I follow my old landlady to the edge of the culvert. She points down to the murky water below. "Several years ago this was a dump. Plastic bags and shopping submerged in a water covered with oil slicks. Then the city came and tried to clean it up. They pumped the water out, planted reeds along the stream and put up a fence to keep people out. It looked really good for a few months. Now after all that work, the water is as dark and murky as it was before."


When I lived at her house, I used to come jogging through the Mystic River Reservation—seeing the reeds, the vista of the river, the graffiti carved into the wooden observation tower, the cracks on the asphalt path. But, as we walk through the park she points out elements and changes which I, at a jogger's pace, never had time or reason to notice. Just as at a jogger's pace I notice things about the city which are invisible to driver of an automobile. At a curve on the asphalt path, we follow a trace where the grass has been worn down—into the brush where we come upon the thickets of blackberries, the objective which was brought her, as it has for years, to walk slowly along the edge of the Mystic River, watching how its banks have changed through the years.


I was a transportation planner, I designed traffic intersections based on a bunch of numbers from a single days observation, and occasionally got shouted at by people who had to wait at the stop light every day. And it is sad to think that the professionals brought in to reclaim the stream in a manic burst, may not understand the factors affecting it. And of course so much of our system is designed from the perspective of the automobile, not the bicyclist or the walker, let alone the blackberry forager.


This is a good year for blackberries, and we easily fill our containers—discussing, as we have before, whether money is a fundamentally corrosive influence on society, and parting ways on the issue of whether it is a compliment to say of some one that they can run a business at a profit.


Years ago in Los Angeles, I was walking with a friend from college who works for the Long Beach Fire Department. As we walk through the city, he points out the roofs, what they imply for the way fire will spread through a building. He talks about how he was trained to analyze them, through books, and instruction, and the way his colleagues sometimes hide on the roof of the fire station, pouring water on recruits who haven't learned to Always look up, before entering a building. Later, at home, he shows me snapshots from fighting a wildfire. All of these objectives: fighting fires, picking blackberries, driving motorcars shape what we do notice about our surroundings, and what we should notice about them. A deer hunter walking through the woods will be attuned to different elements among the tree bark, or the trail floor than a forester or a fire fighter


In 1984 Winston Smith encounters an old workingman in a bar, and attempts to find out the definitive reality the propaganda people like himself are employed to write. "Has the Revolution made your life better...yes or no?" The old man, quite sensibly for some one talking to a stranger in a police state, never gives a straight answer to any of his questions—though he does offer an unsolicited opinion on the difficulties of drinking litres instead of pints (and then forgoes his principles for the sake of free beer).
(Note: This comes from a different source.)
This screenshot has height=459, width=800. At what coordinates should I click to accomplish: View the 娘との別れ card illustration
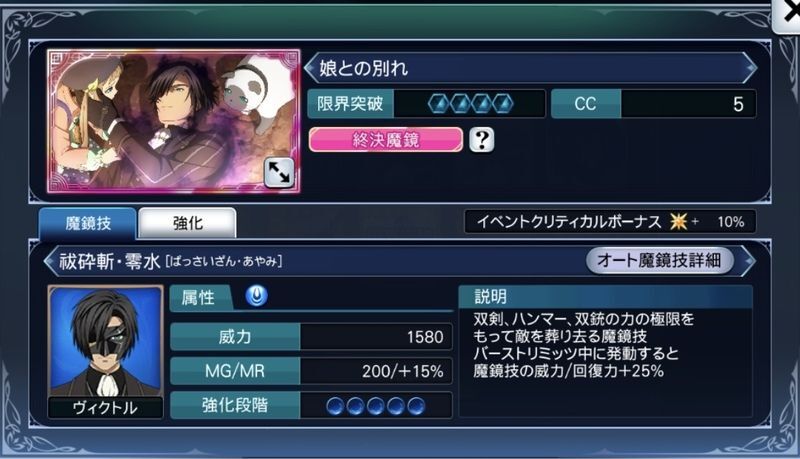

Years ago I stayed with a family in a shantytown in Managua: plastic sheeting for walls, but lots of stuffed animals, and a TV where they could watch the wrestling. The father had fought for the Sandinista Government against US proxies. But now his comment was "You know, Somoza, the Sandinistas, Aleman—the price of tomatoes just keeps going up." As some one who grew up with a reverence for the Sandinistas and their revolution, it was a disheartening comment to hear.


"All that is solid melts into air, all that is holy is profaned, and man is at last compelled to face with sober senses, his real conditions of life, and his relations with his kind." Maybe there is no objective perspective, no universally apparent conditions of life, just the comments about the metric system we can make based on years of working at our trade, or picking blackberries along the Mystic.